# Task item
Where the word "pixels" appears in a line below, copy the whole line.

# Dataset excerpts
>>>>>
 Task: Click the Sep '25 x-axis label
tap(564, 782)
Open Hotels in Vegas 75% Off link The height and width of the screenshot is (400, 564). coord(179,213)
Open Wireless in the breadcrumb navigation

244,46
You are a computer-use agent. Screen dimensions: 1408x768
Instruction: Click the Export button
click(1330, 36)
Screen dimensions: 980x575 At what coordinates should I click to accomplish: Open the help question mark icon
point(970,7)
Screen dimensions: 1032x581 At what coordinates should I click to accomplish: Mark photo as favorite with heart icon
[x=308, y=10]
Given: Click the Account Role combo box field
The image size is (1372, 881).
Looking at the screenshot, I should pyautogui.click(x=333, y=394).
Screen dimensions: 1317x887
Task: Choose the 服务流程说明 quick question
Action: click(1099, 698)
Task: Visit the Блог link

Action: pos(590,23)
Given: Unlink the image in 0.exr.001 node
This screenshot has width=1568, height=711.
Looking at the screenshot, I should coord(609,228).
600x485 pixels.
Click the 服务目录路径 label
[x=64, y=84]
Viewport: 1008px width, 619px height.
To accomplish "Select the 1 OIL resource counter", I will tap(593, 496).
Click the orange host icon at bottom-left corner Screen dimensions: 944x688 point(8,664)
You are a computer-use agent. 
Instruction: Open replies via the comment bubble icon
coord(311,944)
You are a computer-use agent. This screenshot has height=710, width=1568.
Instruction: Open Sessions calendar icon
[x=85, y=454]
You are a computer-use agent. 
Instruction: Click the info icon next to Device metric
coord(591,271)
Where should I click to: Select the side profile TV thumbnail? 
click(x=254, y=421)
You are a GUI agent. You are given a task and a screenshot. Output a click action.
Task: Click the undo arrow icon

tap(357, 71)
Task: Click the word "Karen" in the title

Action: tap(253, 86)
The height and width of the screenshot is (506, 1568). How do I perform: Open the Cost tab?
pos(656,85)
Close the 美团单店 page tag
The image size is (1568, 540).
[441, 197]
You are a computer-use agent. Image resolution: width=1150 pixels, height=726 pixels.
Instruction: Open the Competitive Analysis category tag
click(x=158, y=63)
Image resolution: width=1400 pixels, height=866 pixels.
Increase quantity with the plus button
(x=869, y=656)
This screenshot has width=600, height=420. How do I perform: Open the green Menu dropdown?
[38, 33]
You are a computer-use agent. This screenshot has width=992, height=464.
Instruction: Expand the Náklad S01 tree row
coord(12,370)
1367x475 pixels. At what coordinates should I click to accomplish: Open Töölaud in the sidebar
<<<<<
# The answer
600x485 pixels.
You are a computer-use agent. Image resolution: width=1150 pixels, height=726 pixels.
Image resolution: width=1400 pixels, height=866 pixels.
1367x475 pixels. At what coordinates should I click to accomplish: Open Töölaud in the sidebar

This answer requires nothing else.